> _Task objective_: Render the lines from the one containing "Click the 'Tous les projets' label text" through the one containing "pos(484,229)", both included, as a Markdown table with the columns No. and Line Text. Number each line, skip blank lines, and leave the pictures out.

> _Records supplied_:
++++
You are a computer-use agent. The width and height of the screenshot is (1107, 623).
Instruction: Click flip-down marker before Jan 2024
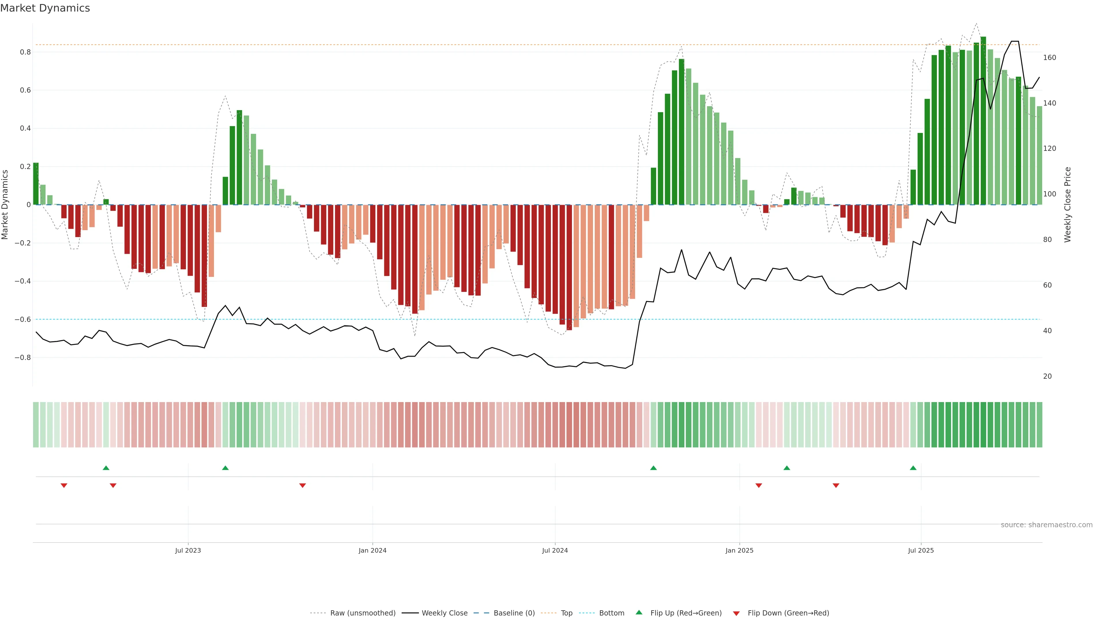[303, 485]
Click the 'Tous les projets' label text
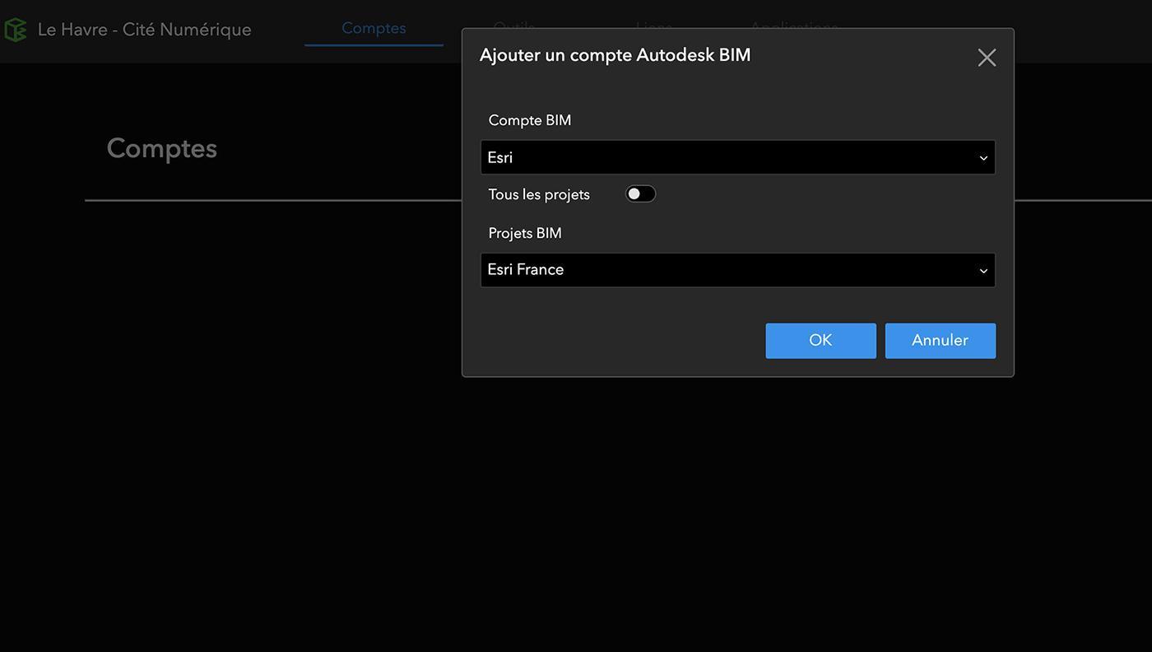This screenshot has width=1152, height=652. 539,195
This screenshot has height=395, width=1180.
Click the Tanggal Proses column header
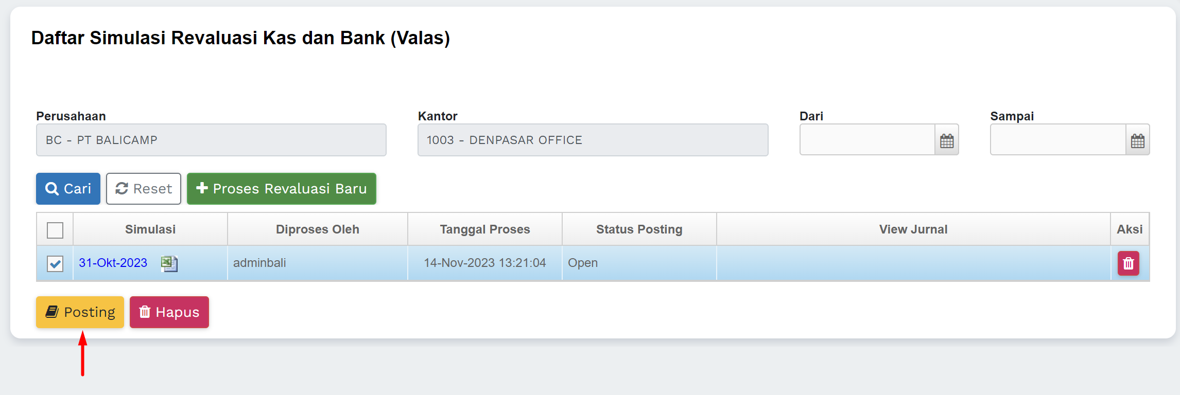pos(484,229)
++++
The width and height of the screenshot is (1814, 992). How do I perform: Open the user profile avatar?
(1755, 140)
++++
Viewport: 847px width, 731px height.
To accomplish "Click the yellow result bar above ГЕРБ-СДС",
++++
> _Answer for this exercise_:
| No. | Line Text |
|---|---|
| 1 | Click the 'Tous les projets' label text |
| 2 | This screenshot has width=1152, height=652. 539,195 |
| 3 | This screenshot has height=395, width=1180. |
| 4 | Click the Tanggal Proses column header |
| 5 | pos(484,229) |